Brands attract, bias, and convince people that what they don't see yet is what they will actually receive – quality reasonably assured. They don't think about it as much as they feel it, and the brand thinking they do forms a convincing logic to accept the name or reputation. That's a positive in marketing. In fact, scientists have just discovered (Journal of Neural Plasticity, April 2002) that branding decisions (which take about two seconds to make) occur in the right parietal cortex of the brain. The right parietal cortex is also where conscious decisions are made. Brand selection is becoming more predictable than we thought.
The negative? Bad branding can turn people off and away from services or products, whether they deserve it or not. Between the extremes lies the ether of ambivalence, where a prospect is not swayed either way. In competition, consumer ambivalence defeats you.
The key element of branding is truth. For example, State Farm says it all in a jingle, "And like a good neighbor, State Farm is there." Recall the ads? Nowhere. State Farm ads are simple, unslick, real. To the consumer (and there is much evidence available), the ads match State Farm's performance. Truth is in the brand. The brand works.
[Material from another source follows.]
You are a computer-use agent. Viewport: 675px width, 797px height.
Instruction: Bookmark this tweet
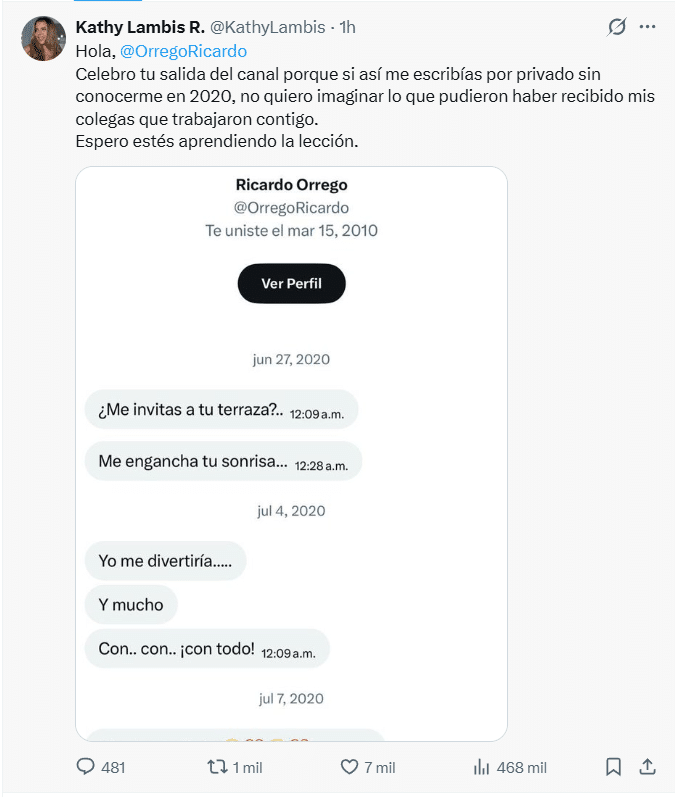tap(613, 767)
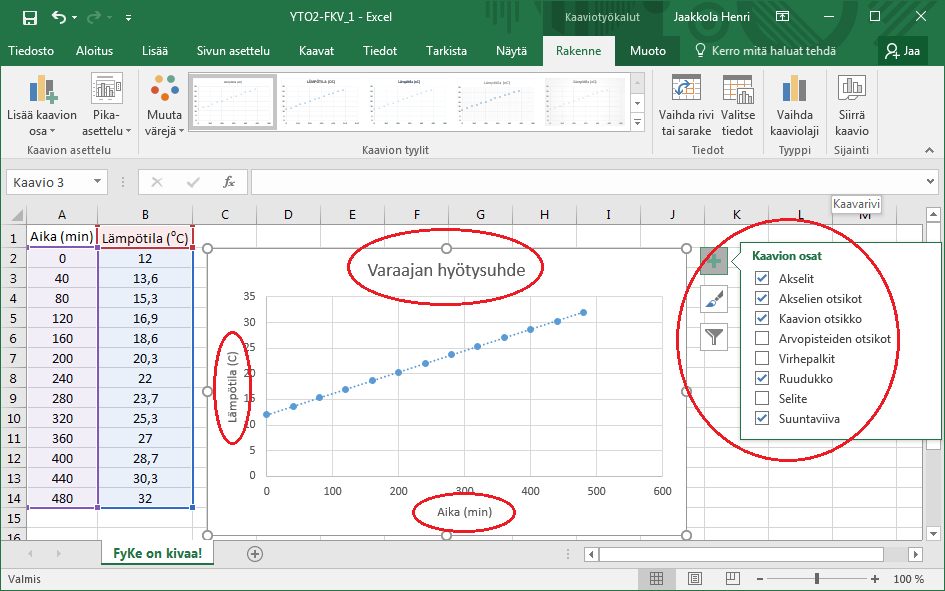
Task: Enable the Selite checkbox
Action: click(763, 399)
Why not an adviser example? First, you wouldn't recognize the adviser, even if I told you the trademarked Personal CFO™ and Wealth Navigator$trade; work for clients of mine. Secondly – and this is your advantage – so few advisers in retail financial services understand brands and brands in service businesses that they have not popularized the idea. It's too bad, because everyone has a brand, like it or not. You have one. It may not be the one you want and you may not be nurturing it, but it's yours nevertheless!
Not to shape your brand rigorously and nurture it is to leave it to your public to decide. That is the much less effective alternative.